Bypassing Okta authentication

Having to perform multi-factor authentication to a remote server every time the user opens a session can be tedious and inconvenient for the users, and can impact their productivity. SPS offers the following methods to solve this problem:

• In SPS, the Connection policy determines the type of authentication required to access a server. If you do not need multi-factor authentication for accessing specific servers, configure your Connection policies accordingly.

• If the user opens a new session within a short period, they can do so without having to perform multi-factor authentication. After this configurable grace period expires, the user must perform multi-factor authentication to open the next session. For details, see [cache].

• You can configure SPS using whitelists and blacklists to selectively require multi-factor authentication for your users, for example, to create break-glass access for specific users. For details on creating exemption lists, see whitelist.
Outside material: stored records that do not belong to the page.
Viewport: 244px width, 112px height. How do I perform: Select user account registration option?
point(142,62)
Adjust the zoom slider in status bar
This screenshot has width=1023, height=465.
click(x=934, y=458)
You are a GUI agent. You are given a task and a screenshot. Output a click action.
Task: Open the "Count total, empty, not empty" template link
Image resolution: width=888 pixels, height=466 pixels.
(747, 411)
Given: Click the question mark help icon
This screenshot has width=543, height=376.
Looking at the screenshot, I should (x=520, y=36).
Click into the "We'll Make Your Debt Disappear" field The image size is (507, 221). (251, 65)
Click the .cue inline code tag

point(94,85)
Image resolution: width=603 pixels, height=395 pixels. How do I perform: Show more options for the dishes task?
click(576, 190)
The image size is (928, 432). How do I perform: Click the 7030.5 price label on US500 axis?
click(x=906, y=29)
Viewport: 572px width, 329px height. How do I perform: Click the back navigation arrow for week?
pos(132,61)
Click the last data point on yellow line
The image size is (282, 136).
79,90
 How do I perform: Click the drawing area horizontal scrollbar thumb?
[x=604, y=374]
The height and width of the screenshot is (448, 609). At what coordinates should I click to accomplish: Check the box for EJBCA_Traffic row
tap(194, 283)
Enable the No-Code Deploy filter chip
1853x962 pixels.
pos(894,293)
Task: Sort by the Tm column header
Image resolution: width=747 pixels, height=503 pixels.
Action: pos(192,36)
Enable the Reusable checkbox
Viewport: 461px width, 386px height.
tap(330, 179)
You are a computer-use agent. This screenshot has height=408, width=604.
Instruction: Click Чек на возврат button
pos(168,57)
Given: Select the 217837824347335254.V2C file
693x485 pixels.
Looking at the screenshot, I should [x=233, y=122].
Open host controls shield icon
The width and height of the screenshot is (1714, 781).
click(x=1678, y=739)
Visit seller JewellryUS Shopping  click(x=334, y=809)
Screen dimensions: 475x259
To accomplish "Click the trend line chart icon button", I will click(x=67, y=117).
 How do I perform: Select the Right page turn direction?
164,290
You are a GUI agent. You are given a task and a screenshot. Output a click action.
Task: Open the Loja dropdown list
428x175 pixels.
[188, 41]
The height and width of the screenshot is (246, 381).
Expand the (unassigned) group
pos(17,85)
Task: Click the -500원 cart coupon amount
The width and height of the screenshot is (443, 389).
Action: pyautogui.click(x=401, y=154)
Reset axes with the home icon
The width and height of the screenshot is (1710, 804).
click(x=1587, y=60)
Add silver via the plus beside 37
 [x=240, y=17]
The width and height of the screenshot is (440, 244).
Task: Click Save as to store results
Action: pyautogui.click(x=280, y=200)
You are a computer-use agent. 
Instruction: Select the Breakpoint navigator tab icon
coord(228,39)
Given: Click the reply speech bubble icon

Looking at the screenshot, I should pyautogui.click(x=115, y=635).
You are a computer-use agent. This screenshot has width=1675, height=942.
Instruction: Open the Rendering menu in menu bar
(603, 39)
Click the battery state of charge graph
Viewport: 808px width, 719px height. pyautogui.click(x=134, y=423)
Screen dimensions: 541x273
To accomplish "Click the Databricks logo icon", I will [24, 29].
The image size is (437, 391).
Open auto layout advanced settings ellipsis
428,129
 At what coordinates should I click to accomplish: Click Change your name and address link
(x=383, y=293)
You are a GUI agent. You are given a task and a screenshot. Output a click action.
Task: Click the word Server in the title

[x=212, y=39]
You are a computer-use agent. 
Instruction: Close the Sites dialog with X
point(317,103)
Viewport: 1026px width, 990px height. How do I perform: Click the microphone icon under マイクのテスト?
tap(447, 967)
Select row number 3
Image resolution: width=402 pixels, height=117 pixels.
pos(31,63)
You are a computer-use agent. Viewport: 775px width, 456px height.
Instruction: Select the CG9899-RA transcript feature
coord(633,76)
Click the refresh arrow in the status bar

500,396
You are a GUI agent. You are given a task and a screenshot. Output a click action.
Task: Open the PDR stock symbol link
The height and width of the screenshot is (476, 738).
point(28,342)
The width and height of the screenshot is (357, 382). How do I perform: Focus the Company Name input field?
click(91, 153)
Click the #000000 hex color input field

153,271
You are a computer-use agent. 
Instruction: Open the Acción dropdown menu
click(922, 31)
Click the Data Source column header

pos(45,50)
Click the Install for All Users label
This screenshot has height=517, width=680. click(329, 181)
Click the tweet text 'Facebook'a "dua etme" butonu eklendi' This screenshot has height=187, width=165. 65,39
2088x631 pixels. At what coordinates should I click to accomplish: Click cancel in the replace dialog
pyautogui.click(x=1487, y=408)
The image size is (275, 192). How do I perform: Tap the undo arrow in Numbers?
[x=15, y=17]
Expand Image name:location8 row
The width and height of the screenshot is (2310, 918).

Configure your Okta account for SPS

1. Add users to your Okta account.

   The users you want to authenticate with SPS must have an activated account in Okta. Navigate to Directory > People, and add or import your users. For details, see A Quick Look at Adding People in the Okta documentation.

2. Enable Multifactor Authentication (MFA) for your organization.

   Optionally, you can create a Multifactor Policy in Okta to enable MFA only for the group of users who you want to authenticate with SPS.

   When selecting the accepted factor types for your users, make sure to select at least one factor that SPS supports.

   For details, see Multifactor Authentication in the Okta documentation.

3. Create an API token.

   Navigate to Admin > API > Tokens, click Create Token, and save it.